▶ Problem to solve:
For this task, retype the records below exactly.

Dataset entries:
------------------------------------------------------------

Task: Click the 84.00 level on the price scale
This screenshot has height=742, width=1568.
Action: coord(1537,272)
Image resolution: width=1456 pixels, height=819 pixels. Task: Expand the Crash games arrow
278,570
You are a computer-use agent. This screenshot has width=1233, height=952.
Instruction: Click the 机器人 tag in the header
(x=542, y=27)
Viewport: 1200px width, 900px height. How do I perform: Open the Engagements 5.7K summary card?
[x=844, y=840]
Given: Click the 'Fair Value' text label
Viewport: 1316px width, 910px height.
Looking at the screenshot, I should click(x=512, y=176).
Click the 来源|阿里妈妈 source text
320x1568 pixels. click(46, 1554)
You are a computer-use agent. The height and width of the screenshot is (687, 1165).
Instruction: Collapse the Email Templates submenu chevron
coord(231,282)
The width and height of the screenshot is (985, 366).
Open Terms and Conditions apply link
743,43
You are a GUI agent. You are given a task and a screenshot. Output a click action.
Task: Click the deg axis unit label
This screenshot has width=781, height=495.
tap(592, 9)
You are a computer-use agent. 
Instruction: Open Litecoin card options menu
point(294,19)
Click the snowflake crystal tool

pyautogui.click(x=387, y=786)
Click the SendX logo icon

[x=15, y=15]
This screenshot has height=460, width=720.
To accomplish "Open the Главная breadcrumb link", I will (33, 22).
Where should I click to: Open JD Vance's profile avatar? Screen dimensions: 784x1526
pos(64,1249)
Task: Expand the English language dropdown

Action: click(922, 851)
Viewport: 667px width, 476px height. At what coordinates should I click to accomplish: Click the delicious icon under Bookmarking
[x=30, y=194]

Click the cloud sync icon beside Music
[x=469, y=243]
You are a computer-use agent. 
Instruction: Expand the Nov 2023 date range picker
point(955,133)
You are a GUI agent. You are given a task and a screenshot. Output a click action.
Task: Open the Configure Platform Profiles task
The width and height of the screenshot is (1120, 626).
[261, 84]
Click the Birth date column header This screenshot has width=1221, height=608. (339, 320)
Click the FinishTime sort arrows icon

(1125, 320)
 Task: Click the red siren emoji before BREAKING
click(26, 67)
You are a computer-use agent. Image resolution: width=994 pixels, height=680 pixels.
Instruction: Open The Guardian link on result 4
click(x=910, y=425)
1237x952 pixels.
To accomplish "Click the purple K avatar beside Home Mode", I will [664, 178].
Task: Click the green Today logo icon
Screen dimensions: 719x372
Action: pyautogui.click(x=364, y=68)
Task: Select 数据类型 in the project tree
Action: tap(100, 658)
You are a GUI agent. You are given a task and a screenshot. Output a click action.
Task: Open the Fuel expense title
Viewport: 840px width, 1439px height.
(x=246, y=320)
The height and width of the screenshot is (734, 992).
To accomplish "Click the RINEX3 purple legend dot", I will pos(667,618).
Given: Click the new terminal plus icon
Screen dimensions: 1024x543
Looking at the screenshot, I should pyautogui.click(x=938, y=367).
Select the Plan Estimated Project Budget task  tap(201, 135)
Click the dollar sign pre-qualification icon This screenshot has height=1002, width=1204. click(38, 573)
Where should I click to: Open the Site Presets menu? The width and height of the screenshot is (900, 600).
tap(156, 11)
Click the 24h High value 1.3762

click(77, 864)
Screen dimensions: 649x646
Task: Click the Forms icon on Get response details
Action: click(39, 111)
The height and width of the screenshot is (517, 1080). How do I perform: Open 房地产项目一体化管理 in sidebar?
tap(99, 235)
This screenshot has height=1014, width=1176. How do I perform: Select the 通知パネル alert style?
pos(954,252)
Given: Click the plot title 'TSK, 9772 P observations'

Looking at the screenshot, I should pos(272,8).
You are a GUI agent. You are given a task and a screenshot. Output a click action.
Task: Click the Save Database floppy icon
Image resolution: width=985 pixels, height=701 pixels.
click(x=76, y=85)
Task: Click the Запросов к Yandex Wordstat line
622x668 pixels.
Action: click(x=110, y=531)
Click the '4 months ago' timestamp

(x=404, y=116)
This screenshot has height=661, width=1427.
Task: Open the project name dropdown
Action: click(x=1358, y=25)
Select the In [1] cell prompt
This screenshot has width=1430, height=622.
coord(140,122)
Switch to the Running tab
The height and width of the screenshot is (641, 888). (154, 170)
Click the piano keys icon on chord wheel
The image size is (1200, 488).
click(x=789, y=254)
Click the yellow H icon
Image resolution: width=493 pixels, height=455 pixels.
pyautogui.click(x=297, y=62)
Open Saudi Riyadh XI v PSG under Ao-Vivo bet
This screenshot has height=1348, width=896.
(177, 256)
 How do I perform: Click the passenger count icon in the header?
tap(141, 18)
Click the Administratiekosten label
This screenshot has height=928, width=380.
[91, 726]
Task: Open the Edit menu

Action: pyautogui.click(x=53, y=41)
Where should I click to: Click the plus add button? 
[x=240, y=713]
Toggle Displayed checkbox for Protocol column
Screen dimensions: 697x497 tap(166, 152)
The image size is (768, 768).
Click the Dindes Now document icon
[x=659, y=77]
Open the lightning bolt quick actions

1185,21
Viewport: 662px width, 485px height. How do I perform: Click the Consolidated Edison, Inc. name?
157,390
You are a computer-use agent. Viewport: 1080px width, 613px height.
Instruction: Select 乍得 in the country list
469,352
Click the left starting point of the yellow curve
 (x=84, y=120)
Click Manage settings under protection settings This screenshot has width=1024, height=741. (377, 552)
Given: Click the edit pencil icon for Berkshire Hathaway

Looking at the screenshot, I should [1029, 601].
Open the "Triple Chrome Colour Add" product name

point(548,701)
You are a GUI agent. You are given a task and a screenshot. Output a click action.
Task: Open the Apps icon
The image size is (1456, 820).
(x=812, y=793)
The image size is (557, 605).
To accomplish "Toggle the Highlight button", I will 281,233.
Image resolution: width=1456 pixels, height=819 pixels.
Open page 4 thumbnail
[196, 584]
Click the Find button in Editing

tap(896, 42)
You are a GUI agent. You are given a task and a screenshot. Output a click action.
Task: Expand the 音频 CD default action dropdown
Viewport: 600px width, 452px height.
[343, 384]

------------------------------------------------------------

▶ Result for this exercise:
Task: Click the 84.00 level on the price scale
This screenshot has height=742, width=1568.
Action: coord(1537,272)
Image resolution: width=1456 pixels, height=819 pixels. Task: Expand the Crash games arrow
278,570
You are a computer-use agent. This screenshot has width=1233, height=952.
Instruction: Click the 机器人 tag in the header
(x=542, y=27)
Viewport: 1200px width, 900px height. How do I perform: Open the Engagements 5.7K summary card?
[x=844, y=840]
Given: Click the 'Fair Value' text label
Viewport: 1316px width, 910px height.
Looking at the screenshot, I should click(x=512, y=176).
Click the 来源|阿里妈妈 source text
320x1568 pixels. click(46, 1554)
You are a computer-use agent. The height and width of the screenshot is (687, 1165).
Instruction: Collapse the Email Templates submenu chevron
coord(231,282)
The width and height of the screenshot is (985, 366).
Open Terms and Conditions apply link
743,43
You are a GUI agent. You are given a task and a screenshot. Output a click action.
Task: Click the deg axis unit label
This screenshot has width=781, height=495.
tap(592, 9)
You are a computer-use agent. 
Instruction: Open Litecoin card options menu
point(294,19)
Click the snowflake crystal tool

pyautogui.click(x=387, y=786)
Click the SendX logo icon

[x=15, y=15]
This screenshot has height=460, width=720.
To accomplish "Open the Главная breadcrumb link", I will (33, 22).
Where should I click to: Open JD Vance's profile avatar? Screen dimensions: 784x1526
pos(64,1249)
Task: Expand the English language dropdown

Action: click(922, 851)
Viewport: 667px width, 476px height. At what coordinates should I click to accomplish: Click the delicious icon under Bookmarking
[x=30, y=194]

Click the cloud sync icon beside Music
[x=469, y=243]
You are a computer-use agent. 
Instruction: Expand the Nov 2023 date range picker
point(955,133)
You are a GUI agent. You are given a task and a screenshot. Output a click action.
Task: Open the Configure Platform Profiles task
The width and height of the screenshot is (1120, 626).
[261, 84]
Click the Birth date column header This screenshot has width=1221, height=608. (339, 320)
Click the FinishTime sort arrows icon

(1125, 320)
 Task: Click the red siren emoji before BREAKING
click(26, 67)
You are a computer-use agent. Image resolution: width=994 pixels, height=680 pixels.
Instruction: Open The Guardian link on result 4
click(x=910, y=425)
1237x952 pixels.
To accomplish "Click the purple K avatar beside Home Mode", I will [664, 178].
Task: Click the green Today logo icon
Screen dimensions: 719x372
Action: pyautogui.click(x=364, y=68)
Task: Select 数据类型 in the project tree
Action: tap(100, 658)
You are a GUI agent. You are given a task and a screenshot. Output a click action.
Task: Open the Fuel expense title
Viewport: 840px width, 1439px height.
(x=246, y=320)
The height and width of the screenshot is (734, 992).
To accomplish "Click the RINEX3 purple legend dot", I will pos(667,618).
Given: Click the new terminal plus icon
Screen dimensions: 1024x543
Looking at the screenshot, I should pyautogui.click(x=938, y=367).
Select the Plan Estimated Project Budget task  tap(201, 135)
Click the dollar sign pre-qualification icon This screenshot has height=1002, width=1204. click(38, 573)
Where should I click to: Open the Site Presets menu? The width and height of the screenshot is (900, 600).
tap(156, 11)
Click the 24h High value 1.3762

click(77, 864)
Screen dimensions: 649x646
Task: Click the Forms icon on Get response details
Action: click(39, 111)
The height and width of the screenshot is (517, 1080). How do I perform: Open 房地产项目一体化管理 in sidebar?
tap(99, 235)
This screenshot has height=1014, width=1176. How do I perform: Select the 通知パネル alert style?
pos(954,252)
Given: Click the plot title 'TSK, 9772 P observations'

Looking at the screenshot, I should pos(272,8).
You are a GUI agent. You are given a task and a screenshot. Output a click action.
Task: Click the Save Database floppy icon
Image resolution: width=985 pixels, height=701 pixels.
click(x=76, y=85)
Task: Click the Запросов к Yandex Wordstat line
622x668 pixels.
Action: click(x=110, y=531)
Click the '4 months ago' timestamp

(x=404, y=116)
This screenshot has height=661, width=1427.
Task: Open the project name dropdown
Action: click(x=1358, y=25)
Select the In [1] cell prompt
This screenshot has width=1430, height=622.
coord(140,122)
Switch to the Running tab
The height and width of the screenshot is (641, 888). (154, 170)
Click the piano keys icon on chord wheel
The image size is (1200, 488).
click(x=789, y=254)
Click the yellow H icon
Image resolution: width=493 pixels, height=455 pixels.
pyautogui.click(x=297, y=62)
Open Saudi Riyadh XI v PSG under Ao-Vivo bet
This screenshot has height=1348, width=896.
(177, 256)
 How do I perform: Click the passenger count icon in the header?
tap(141, 18)
Click the Administratiekosten label
This screenshot has height=928, width=380.
[91, 726]
Task: Open the Edit menu

Action: pyautogui.click(x=53, y=41)
Where should I click to: Click the plus add button? 
[x=240, y=713]
Toggle Displayed checkbox for Protocol column
Screen dimensions: 697x497 tap(166, 152)
The image size is (768, 768).
Click the Dindes Now document icon
[x=659, y=77]
Open the lightning bolt quick actions

1185,21
Viewport: 662px width, 485px height. How do I perform: Click the Consolidated Edison, Inc. name?
157,390
You are a computer-use agent. Viewport: 1080px width, 613px height.
Instruction: Select 乍得 in the country list
469,352
Click the left starting point of the yellow curve
 (x=84, y=120)
Click Manage settings under protection settings This screenshot has width=1024, height=741. (377, 552)
Given: Click the edit pencil icon for Berkshire Hathaway

Looking at the screenshot, I should [1029, 601].
Open the "Triple Chrome Colour Add" product name

point(548,701)
You are a GUI agent. You are given a task and a screenshot. Output a click action.
Task: Open the Apps icon
The image size is (1456, 820).
(x=812, y=793)
The image size is (557, 605).
To accomplish "Toggle the Highlight button", I will 281,233.
Image resolution: width=1456 pixels, height=819 pixels.
Open page 4 thumbnail
[196, 584]
Click the Find button in Editing

tap(896, 42)
You are a GUI agent. You are given a task and a screenshot. Output a click action.
Task: Expand the 音频 CD default action dropdown
Viewport: 600px width, 452px height.
[343, 384]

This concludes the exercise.